Development and Application of a Fast Method to Acquire the Accurate Whole-Genome Sequences of Human Adenoviruses

Shan Zhao; Wenyi Guan; Kui Ma; Yuqian Yan; Junxian Ou; Jing Zhang; Zhiwu Yu; Jianguo Wu; Qiwei Zhang

doi:10.3389/fmicb.2021.661382

Development and Application of a Fast Method to Acquire the Accurate Whole-Genome Sequences of Human Adenoviruses

Front Microbiol. 2021 May 14:12:661382. doi: 10.3389/fmicb.2021.661382. eCollection 2021.

Authors

Shan Zhao¹, Wenyi Guan¹, Kui Ma², Yuqian Yan¹, Junxian Ou¹, Jing Zhang², Zhiwu Yu³, Jianguo Wu², Qiwei Zhang^{1

2}

Affiliations

¹ Guangdong Provincial Key Laboratory of Tropical Disease Research, School of Public Health, Southern Medical University, Guangzhou, China.
² Guangdong Provincial Key Laboratory of Virology, Institute of Medical Microbiology, Jinan University, Guangzhou, China.
³ Division of Laboratory Science, Affiliated Cancer Hospital & Institute of Guangzhou Medical University, Guangzhou, China.

Abstract

The whole-genome sequencing (WGS) of human adenoviruses (HAdVs) plays an important role in identifying, typing, and mutation analysis of HAdVs. Nowadays, three generations of sequencing have been developed. The accuracy of first-generation sequencing is up to 99.99%, whereas this technology relies on PCR and is time consuming; the next-generation sequencing (NGS) is expensive and not cost effective for determining a few special samples; and the third-generation sequencing technology has a higher error rate. In this study, first, we developed an efficient HAdV genomic DNA extraction method. Using the complete genomic DNA instead of the PCR amplicons as the direct sequencing template and a set of walking primers, we developed the HAdV WGS method based on first-generation sequencing. The HAdV whole genomes were effectively sequenced by a set of one-way sequencing primers designed, which reduced the sequencing time and cost. More importantly, high sequence accuracy is guaranteed. Four HAdV strains (GZ01, GZ02, HK35, and HK91) were isolated from children with acute respiratory diseases (ARDs), and the complete genomes were sequenced using this method.

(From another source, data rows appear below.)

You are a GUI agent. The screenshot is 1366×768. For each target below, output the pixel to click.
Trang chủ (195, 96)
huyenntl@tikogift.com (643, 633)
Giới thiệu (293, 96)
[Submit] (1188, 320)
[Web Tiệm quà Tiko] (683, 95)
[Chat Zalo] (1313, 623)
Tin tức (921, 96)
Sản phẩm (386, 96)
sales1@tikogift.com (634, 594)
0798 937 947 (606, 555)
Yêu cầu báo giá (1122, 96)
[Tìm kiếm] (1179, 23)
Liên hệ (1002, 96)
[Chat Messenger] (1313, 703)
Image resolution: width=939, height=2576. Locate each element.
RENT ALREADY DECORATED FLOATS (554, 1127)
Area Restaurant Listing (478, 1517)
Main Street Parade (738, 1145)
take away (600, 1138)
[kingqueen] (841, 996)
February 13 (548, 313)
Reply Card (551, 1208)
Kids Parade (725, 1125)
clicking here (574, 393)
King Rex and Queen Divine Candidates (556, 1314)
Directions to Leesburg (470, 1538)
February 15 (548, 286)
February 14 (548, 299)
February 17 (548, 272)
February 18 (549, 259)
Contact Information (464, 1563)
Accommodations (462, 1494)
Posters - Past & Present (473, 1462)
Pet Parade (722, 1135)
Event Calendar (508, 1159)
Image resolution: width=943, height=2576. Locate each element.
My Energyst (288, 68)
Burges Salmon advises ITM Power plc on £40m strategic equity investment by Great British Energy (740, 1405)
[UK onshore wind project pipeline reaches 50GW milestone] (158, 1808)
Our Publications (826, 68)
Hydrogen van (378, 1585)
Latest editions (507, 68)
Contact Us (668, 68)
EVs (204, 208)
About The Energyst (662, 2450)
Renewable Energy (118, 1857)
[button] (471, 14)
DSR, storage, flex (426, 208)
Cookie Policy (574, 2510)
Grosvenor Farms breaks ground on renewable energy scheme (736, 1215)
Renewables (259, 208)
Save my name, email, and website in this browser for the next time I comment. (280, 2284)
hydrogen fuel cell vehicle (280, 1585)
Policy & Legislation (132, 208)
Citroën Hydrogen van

The accurate sequences of the whole inverted terminal repeats (ITRs) at both ends of the HAdV genomes were also acquired. The genome sequence of human adenovirus type 14 (HAdV-B14) strain GZ01 acquired by this method is identical to the sequence released in GenBank, which indicates that this novel sequencing method has high accuracy. The comparative genomic analysis identified that strain GZ02 isolated in September 2010 had the identical genomic sequence with the HAdV-B14 strain GZ01 (October 2010). Therefore, strain GZ02 is the first HAdV-B14 isolate emergent in China (September 2010; GenBank acc no. MW692349). The WGS of HAdV-C2 strain HK91 and HAdV-E4 strain HK35 isolated from children with acute respiratory disease in Hong Kong were also determined by this sequencing method. In conclusion, this WGS method is fast, accurate, and universal for common human adenovirus species B, C, and E. The sequencing strategy may also be applied to the WGS of the other DNA viruses.

Keywords: Sanger sequencing; genomic DNA; human adenovirus; human adenovirus type 14; human adenovirus type 2; human adenovirus type 4; inverted terminal repeats (ITRs); whole-genome sequencing.